Where does treatment optimism fit in? Examining factors associated with consistent condom use among people receiving antiretroviral treatment in Rio de Janeiro, Brazil.

Hanif H, Bastos FI, Malta M, Bertoni N, Winch PJ, Kerrigan D. AIDS Behav. 2014 Feb 17

In the era of highly active antiretrovirals, people living with HIV (PLWH) have resumed sexual activity in the context of longer and healthier lives, and thus the chances of transmitting the HIV virus, as well as the potential to be re-infected also increase. HIV treatment optimism has been found to be associated with sexual risk behaviors among PLWH in different settings.
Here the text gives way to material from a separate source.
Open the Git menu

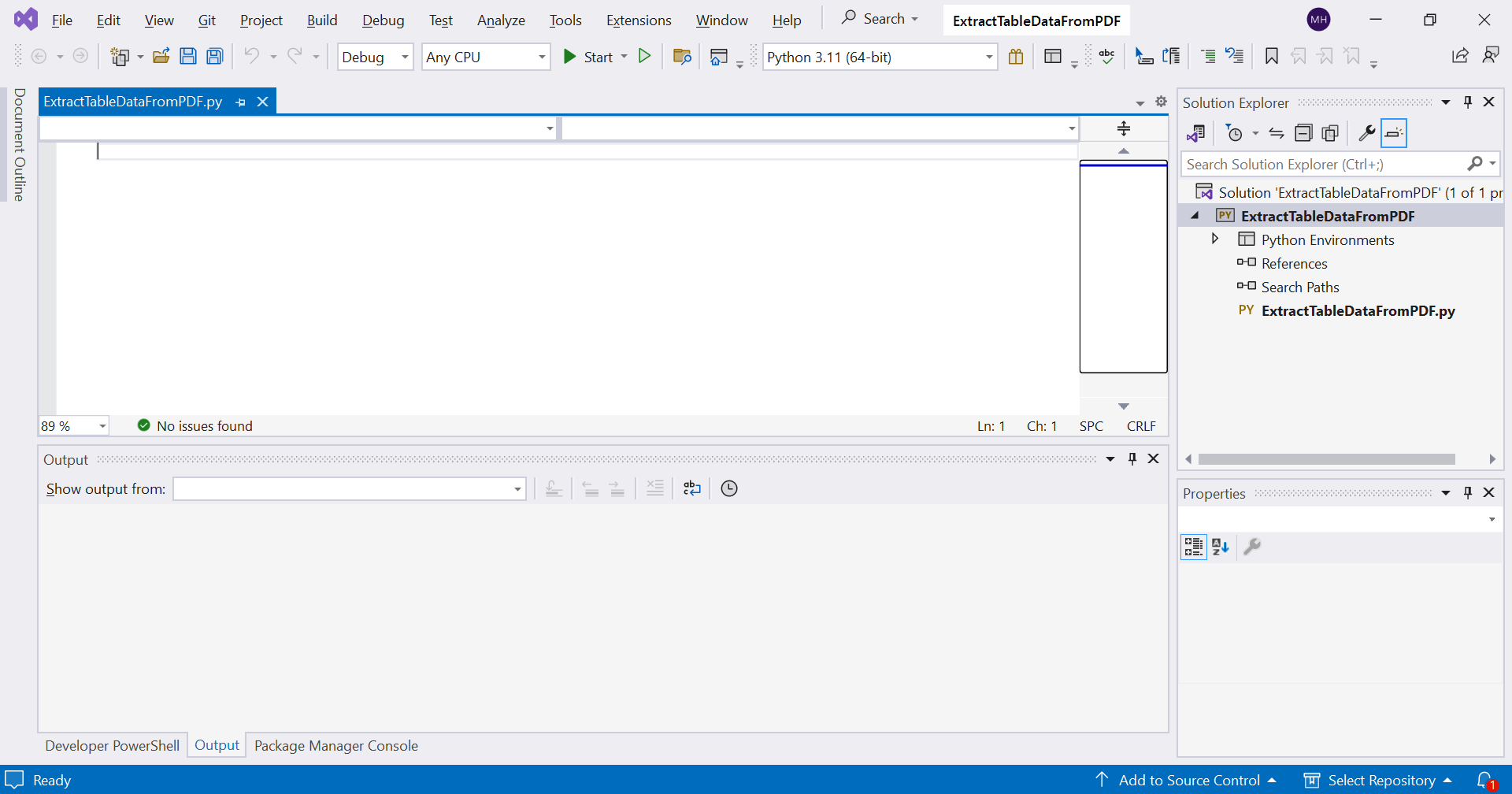206,20
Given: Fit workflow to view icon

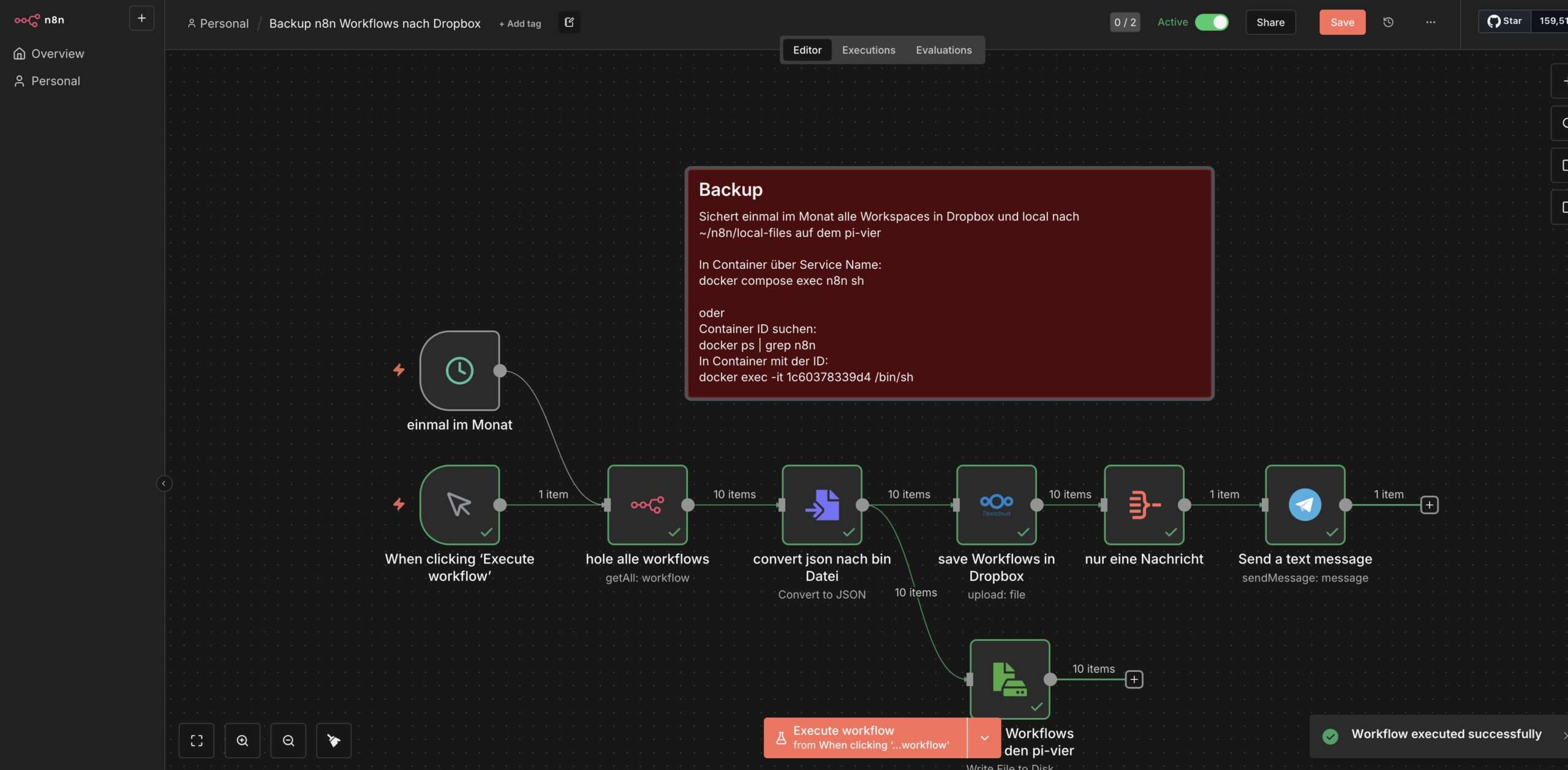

A cross sectional survey was conducted to examine the relationship between treatment optimism, safer sex burnout and consistent condom use as well as variables associated with treatment optimism in a sample of PLWH on antiretrovirals (ARVs) in Rio de Janeiro, Brazil (n = 604). Seventy-two percent of participants always used a condom in the last 6 months. Homosexual, bisexual, transexual persons were less likely to use condoms consistently than heterosexuals (AOR .58 CI .42–.78). Those who were treatment optimistic (AOR .46 CI .25–.88) were more likely not use a condom consistently in the past 6 months, as were participants who reported safer sex burnout (AOR .58 CI .36–.90). Sexual orientation, safer sex burnout, and lower education levels were significantly associated with higher treatment optimism in multivariate analysis. Study findings highlight the need to address psychosocial factors such as treatment optimism and safer sex burnout associated with lower consistent condom use among PLWH in Rio de Janeiro, Brazil.

Abstract

Editor’s notes: As HIV treatment becomes increasingly accessible, people living with HIV are able to live longer, healthier lives. Since HIV treatment is life-long, over time, people could experience a sense of complacency about the need for safer sex, defined as treatment optimism in this paper, or safer sex burnout (i.e. fatigue with having to always use condoms). This study employed a cross-sectional survey to explore the relationships between treatment optimism, safer sex burnout and condom use, in addition to other variables, in six clinic populations in Brazil. The overall study population was quite diverse in age, from 19 to 67 years. The majority of the population consisted of men (68%), and reported lower levels of education and low socio-economic status on average. Interestingly, higher education, lack of religious affiliation, higher income, and longer duration of treatment were associated with treatment optimism. These kinds of associations are not unlike what we see in populations of higher socio-economic status and vaccination rates. While 75% of the population reported consistent condom use, it is possible this was over-reported. It will be important to consider treatment optimism and safer sex burnout when expanding the use of antiretroviral drugs. Strategic messaging and repeated education on the importance of consistent safer sex practices will help ensure the success of new ARV-based interventions.